Even before the panorama, casual chic was already on the rise, thanks to the monumental ascent of athleisure and comfy-pretty brands like Sleeper. Gone are the days when hitting rock bottom meant wearing your most embarrassing Cookie Monster PJ pants to the grocery store. Now, feathered silk pajamas are the height of chic.

With the Internet, fashion lost much of its monolithic quality, and yet it’s undeniable: we’re all migrating closer and closer to casual. One of the most effortlessly chic women in the world, Chiara Ferragni (Italian influencer and founder of The Blonde Salad) spent most of quarantine looking suspiciously like I did when I was a camp counselor circa 2009 (tie-dye shirt, cutoff shorts, layered bracelets, Birkenstocks, and all). Granted, Ferragni is 6 inches taller and 6 shades more tanned than I will ever be. Even Nicki Minaj, queen of red carpet excess, made an art-directed appearance in Crocs in 2021.

I would never dictate what another person should or should not wear, and I think the epic diversity of our taste is one of the greatest gifts humanity has to offer to art and appearance. But I must state for the record: I am tired of comfortable clothes. I miss my hard pants.

Maybe it makes me a psychopath, maybe it makes me a tool of toxic masculinity, but damnit I love to dress up. Happiness researchers think you should try to match your behavior to the mood you want, rather than the one you have. For me, that means expressing my creativity through clothing.

Wearing a fabulous outfit makes me feel like a knight entering battle. My posture improves, I become more articulate, more thoughtful, more confident. I am hopelessly clumsy and yet even if I trip, wearing heels brings out my most primal Amazon warrior side in a way that my ultraboosts cannot.

Last night, I stayed up feverishly saving sky-high Louboutin pumps to my wishlist on The Real Real, and trying to decode which Carolina Herrera gowns might actually fit around my chest (a 30” bust is not a large, y’all!!!). I recently re-devoured Sex and the City in all it’s campy, cringey, inexplicable glory, awash in the glow of tulle skirts and 40 pound earrings (RIP Kim Cattrall’s ear lobes) and the shoe envy is real.

dear hard pants I miss you kim cattrall giant earrings sex and the city 2

Someone get this woman a neck brace.

The problem is, how do I reconcile my love of dressing up with the realities of my day-to-day life? Outside of highly-curated Instagram feeds, where does one wear a gown? When social events are a sea of bike shorts and thrasher tees, how does one show off their favorite vintage sundress without feeling like Daisy Mae?

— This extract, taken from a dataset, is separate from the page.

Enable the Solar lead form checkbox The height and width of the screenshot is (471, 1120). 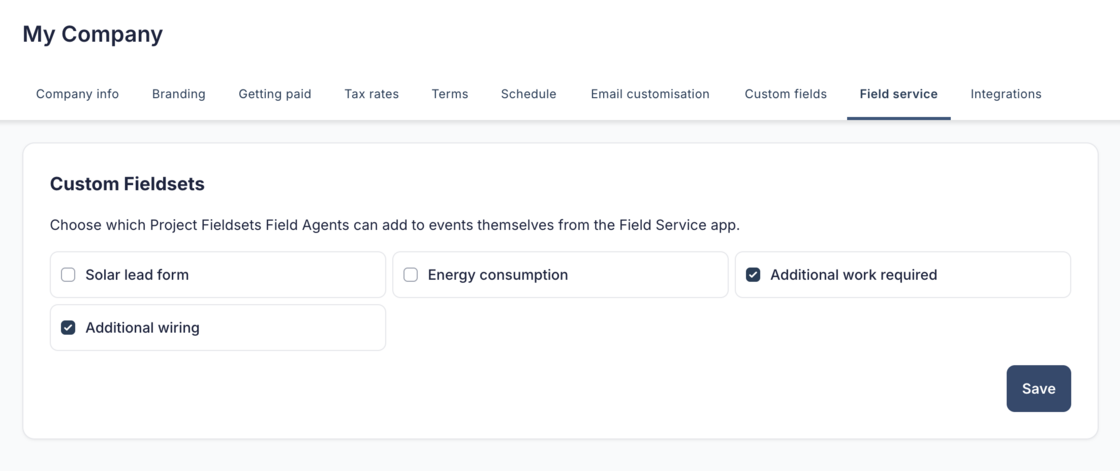coord(68,275)
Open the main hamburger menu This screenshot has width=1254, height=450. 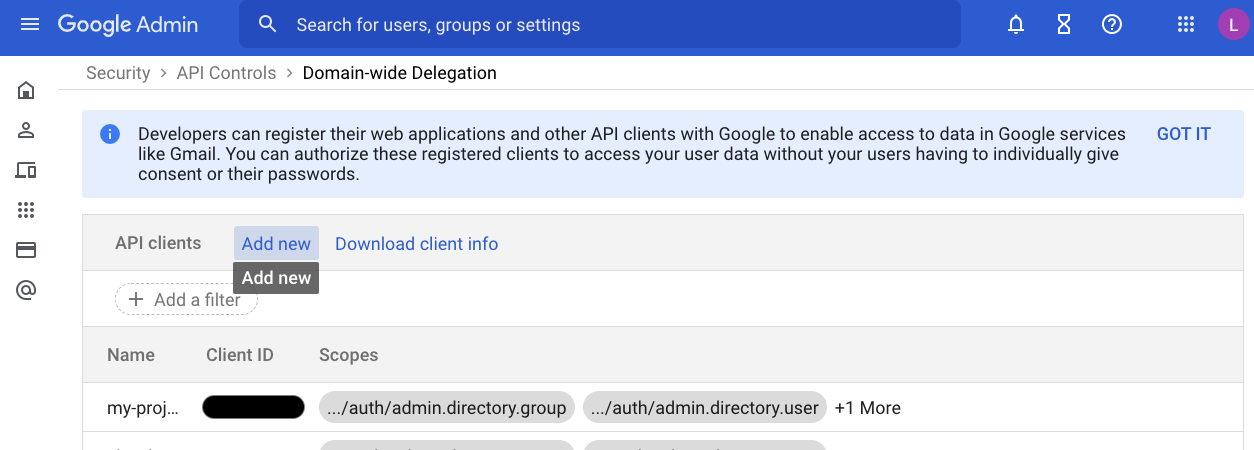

I’m an enneagram 4, so I thrive on being different. On a recent outing to brunch on a drizzly day, I reveled in the way my flamingo blazer soared amidst a sea of pea-green Patagonia. Surely part of this is due to the fact that in Denver, everyone dresses like they could go kayaking at any moment (restaurant jacket rules be damned). But when is too much, too much? And more to the point, when my job is now permanently work from home, how do I balance feeling amazing with dressing practically?

I spent a sizable chunk of my early adulthood working for a high-end lingerie store with high standards of appropriate dress. I rarely wore pants, I accessorized every day, and I took genuine care in my appearance. Sure, some (hungover) days I’d long to be able to roll up in sweat pants, but for every day like that, I had 10 where I felt fabulous and chic, where I felt I could hold my head high. As we emerge from this dark and scary time, is dressing up a relic of the past reserved for the Met Gala, the Bachelor franchise, and prom? Is everyone but Zendaya and Billy Porter destined for a life of shapeless prairie dresses and sturdy platform sandals as the absolute height of formal?

I’m only human. Some days a man’s undershirt, leggings, and Chacos are the best I can do. I love hiking and camping, in which case my REI fleece and my mid-rise hiking boots are my most trusty companions. But in general, damnit, I really miss hard pants.